*Data extracts*

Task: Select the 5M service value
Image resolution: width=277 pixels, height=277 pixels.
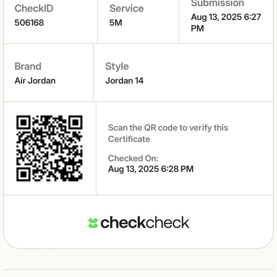Action: point(116,23)
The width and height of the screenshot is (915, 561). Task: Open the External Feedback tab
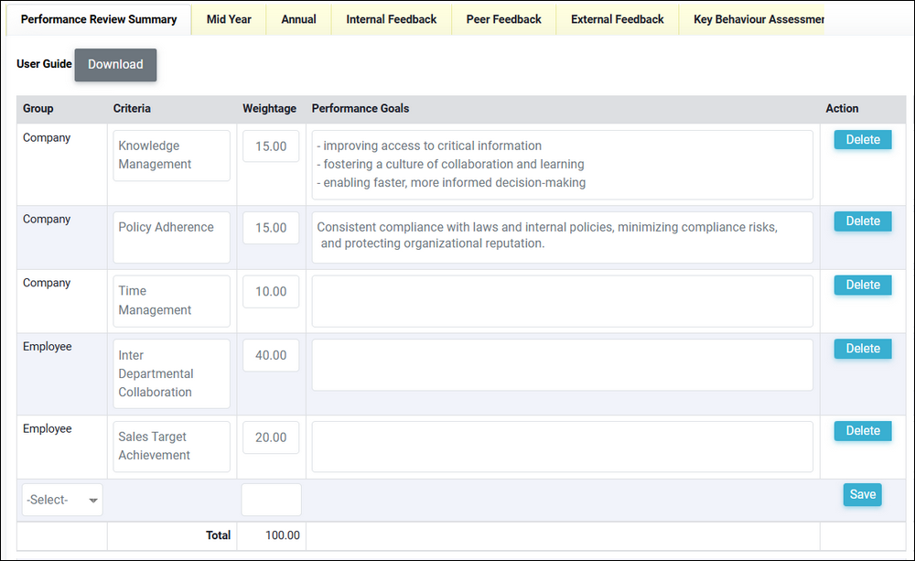[617, 19]
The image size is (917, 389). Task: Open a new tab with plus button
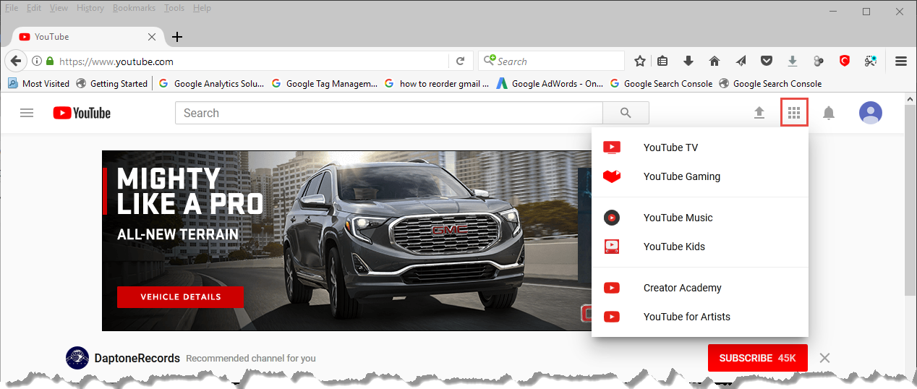pyautogui.click(x=177, y=37)
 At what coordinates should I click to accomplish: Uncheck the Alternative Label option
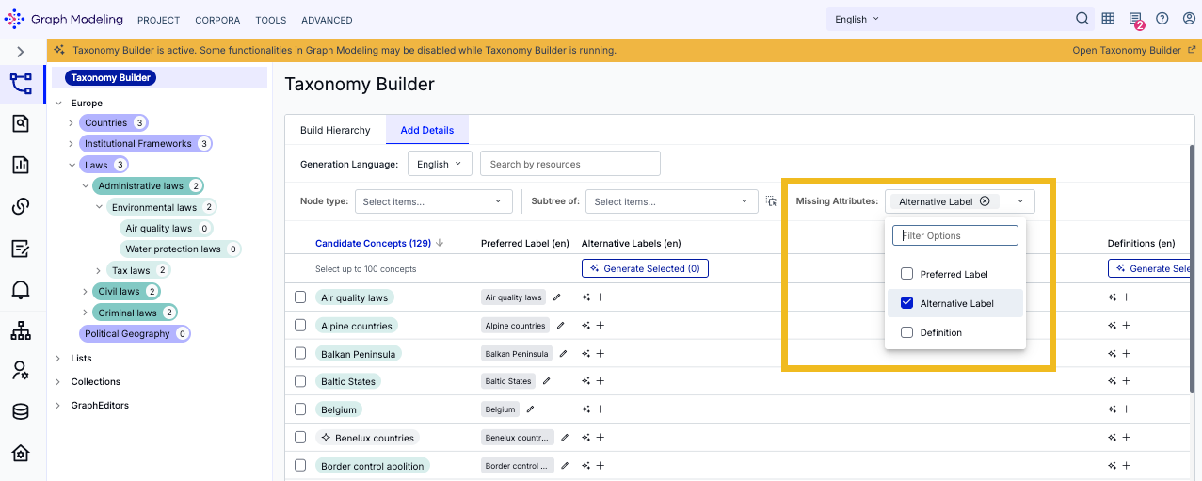[907, 303]

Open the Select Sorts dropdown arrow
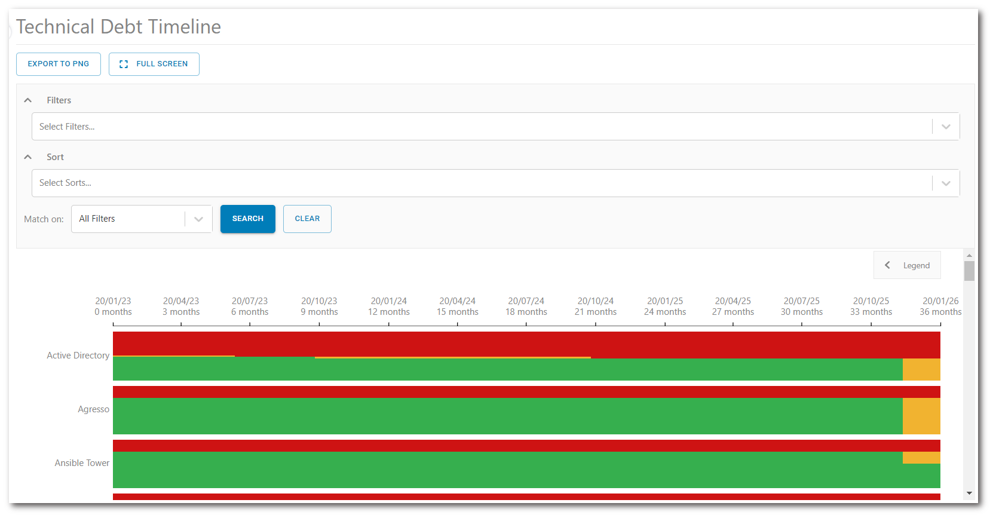(946, 183)
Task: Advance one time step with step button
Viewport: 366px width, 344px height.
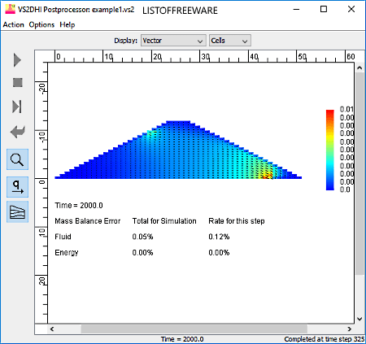Action: pyautogui.click(x=17, y=107)
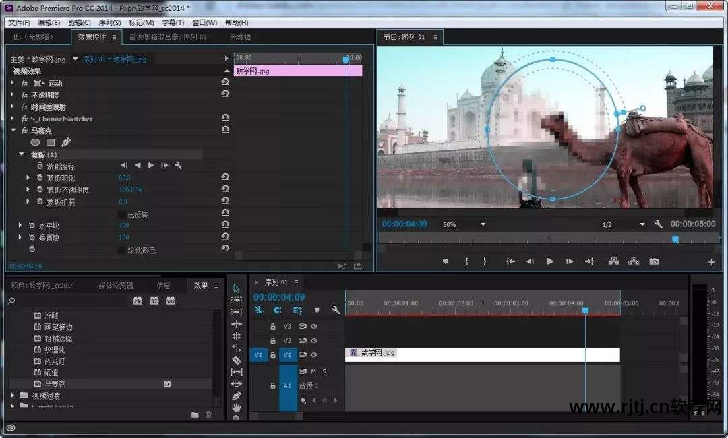This screenshot has height=438, width=728.
Task: Click the ellipse mask shape icon under 马赛克
Action: [35, 142]
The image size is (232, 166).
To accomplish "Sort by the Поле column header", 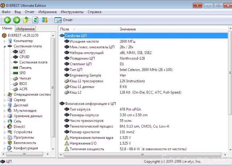I will tap(65, 29).
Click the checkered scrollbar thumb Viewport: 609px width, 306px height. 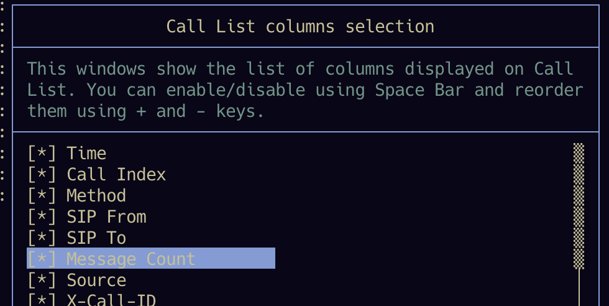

*Work request*
Print only the lines from the first line of the data above through the one containing "Task: Advance one time step with step button", exactly as they are, with pictures omitted.

*Expected answer*
Task: Select the 5M service value
Image resolution: width=277 pixels, height=277 pixels.
Action: point(116,23)
The width and height of the screenshot is (915, 561). Task: Open the External Feedback tab
[617, 19]
The image size is (917, 389). Task: Open a new tab with plus button
pyautogui.click(x=177, y=37)
 At what coordinates should I click to accomplish: Uncheck the Alternative Label option
[907, 303]

Open the Select Sorts dropdown arrow
(946, 183)
Task: Advance one time step with step button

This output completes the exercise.